Son gente joven, sanota y con buen fondo. Lo único que quieren es divertirse un poco. A Nico Ñazos debemos títulos que son historia viva de la televisión: “Al fornicar en clase”, “Un fornicio adelante”, “Sensación de fornicar”, o “Fornication Place”, productos que huyen del sexo fácil, y se han erigido en bastiones de la pedagogía moderna. Que un adolescente es pillado por sus padres fumándose un porrete, pues se le compra un Maseratti. Que luego acaba en un centro de desintoxicación, se le compran dos, para que tenga de quita y pon.

Como era previsible, Nico dió el salto al cine, donde su talento innovador siguió desarrollándose en proyectos de enjundia creciente. Él es el culpable, él es el grandísimo hijo de puta que tuvo la infeliz idea de crear el género del terror adolescente. Películas donde el protagonismo recae en sacos de hormonas con acné, que como presienten que van a ir muriendo uno detrás de otro, no se quieren ir al otro mundo sin mojar. Ellos traen de serie pectorales de gimnasio, y ellas, de quirófano. Son largometrajes absolutamente previsibles. Los miembros de este ejército de anencéfalos van cayendo como chinches hasta que queda sólo uno, el más gilipollas, que acaba muriendo igual. Todo ello regado con unas gotitas (más bien bidones) de sexo explícito pero inocente. Los personajes son exterminados con profusión de vísceras y sangre. No queda nadie, pero eso no importa: Siempre habrá una precuela, una segunda parte, una tercera y las que hagan falta si la taquilla responde.
 
 

Films independientes como “No debes hacerlo ahí”, “Tú no, negro”, “Helarte de morir”, “Una de zombis y dos de bravas”, o “Ouijaaaaaa: relincho infernal”, propiciaron que los cazatalentos de Hollywood echaran sus redes sobre Nico Ñazos. Le hicieron una proposición que no pudo rechazar: Dirigir “Fast and furious 57”, nueva entrega de la exitosa y longeva saga. Sólo le pusieron dos condiciones: La primera, darle la enésima oportunidad a Elsa Pataky, que gracias a su talento, tesón, y una musculatura buccinadora privilegiada, capaz de succionar compulsivamente objetos alargados a tres ciclos por segundo, había pasado en pocas décadas de ser una horrorosa actriz a ser una actriz horrorosa. La segunda, Nico Ñazos era un nombre cacofónico y muy poco comercial para un director estrella. A partir de ahora sería conocido en España y en el mundo como Kleen Exbud.

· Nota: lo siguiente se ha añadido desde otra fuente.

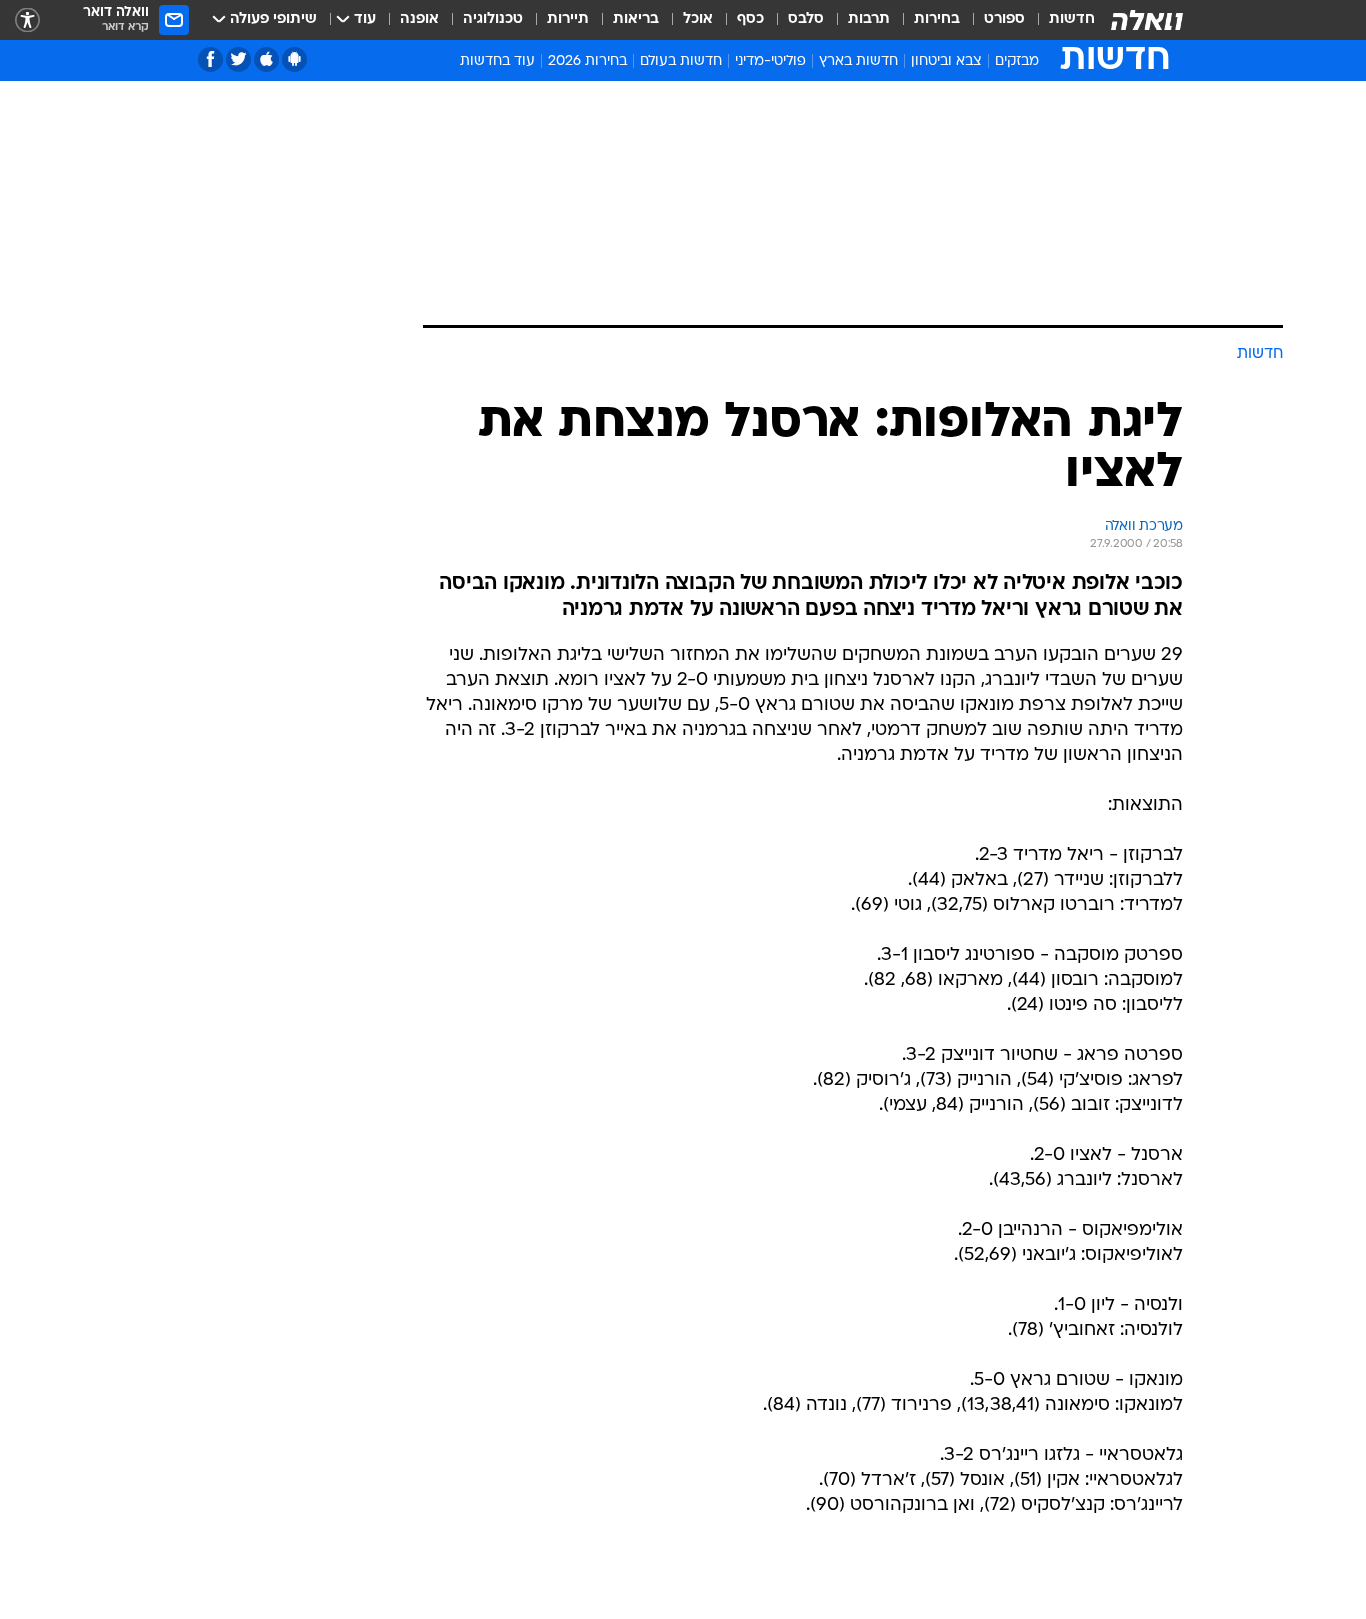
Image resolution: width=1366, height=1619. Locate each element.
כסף (750, 19)
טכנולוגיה (493, 19)
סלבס (806, 19)
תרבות (869, 19)
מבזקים (1017, 61)
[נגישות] (27, 20)
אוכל (698, 19)
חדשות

Y así se presentó en Hollywood el bueno de Nico, con una mano delante y otra detrás, que ya le habían avisado sus amigos del pueblo que se anduviera con ojo, porque en el Olimpo del cine más de uno querría ponerlo mirando a La Meca. Rodó un “Fast and furious” cada año durante veinticinco años, hasta que llegó un día que harto de la Pataky, le espetó al productor: “O ésta o yo”. A lo que el ejecutivo contestó: “Si tú te ves capacitado para hacerme las cosas que me hace ella, te quedas, si no, mi coche te llevará al aeropuerto”.
 
 

Nico, como todos los de su pueblo, era muy tozudo y orgulloso. Sin mediar palabra, dio un portazo y se fue a buscar a la Pataky para echar el último caliqueño, “por los viejos tiempos”. Volvió a España, y en la soledad de su Prádenes de Lozoya natal, mientras observaba a dos perros pelearse con ira injustificada, tuvo otra idea genial. Haría lo que nadie hasta ahora había hecho en España: una película sobre nuestra Guerra Civil. Fue la cinta más taquillera de la historia del cine español, mereciendo los parabienes de crítica y público. Ganó todos los premios imaginables (incluido el de mejor actriz para Elsa Pataky). Así, el gran Nico Ñazos se convirtió en el primer y último artista español en ser profeta en su tierra. VanityFreakNews.